June 26, 1870
The Atlantic City Boardwalk
Pull on a wool flannel bathing suit or hop on a rolling chair, it’s time to go to Atlantic City, New Jersey, in the 1800s.
Atlantic City grew from Dr. Jonathan Pitney’s idea to make the New Jersey shore into a health resort. Development began in 1850. Atlantic City, with its beautiful beaches and luxurious hotels, soon became a popular summer resort and winter health spa.
What kind of suit would you wear to the beach in the late 1800s? Women beach goers at that time wore bathing dresses of wool flannel with stockings, canvas shoes, and large straw hats.

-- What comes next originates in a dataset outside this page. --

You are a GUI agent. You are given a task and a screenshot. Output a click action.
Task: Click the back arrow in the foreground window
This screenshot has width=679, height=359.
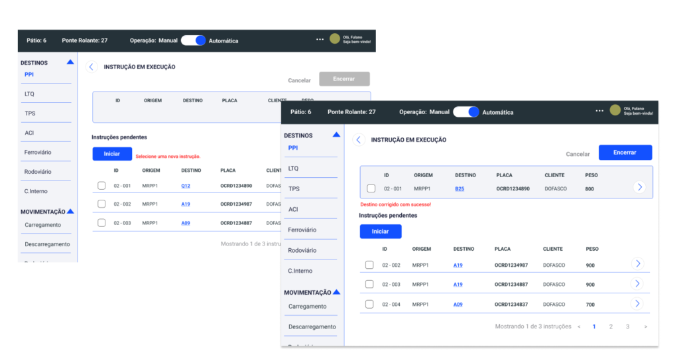(x=359, y=140)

Censors roamed the beach looking for bathers who showed too much flesh.
What could you do in Atlantic City after your day at the beach?
You could stroll down the famous boardwalk and shop, eat saltwater taffy, or sit in an elegant restaurant. Alexander Boardman, a railroad conductor, thought up the idea of constructing a wooden walkway from the beach into town as a means of keeping sand out of the hotels. On June 26, 1870, the first section of the Atlantic City boardwalk opened along the New Jersey beach. It was eight feet wide and one mile long. Soon the walkway was extended and stretched to five miles long. By 1884, if you didn’t want to walk, you could travel along the boardwalk in a rolling chair. The rolling chair was the only vehicle allowed on the boardwalk.
Can you think of an event that happens each year in Atlantic City today?
The Miss America pageant has been held in Atlantic City since 1940. Have you ever watched it? Atlantic City hosted beauty contests for years before the Miss America pageant, like the contest for the 1926 Golden Mermaid trophy. Which of these bathing beauties do you think could win a contest today?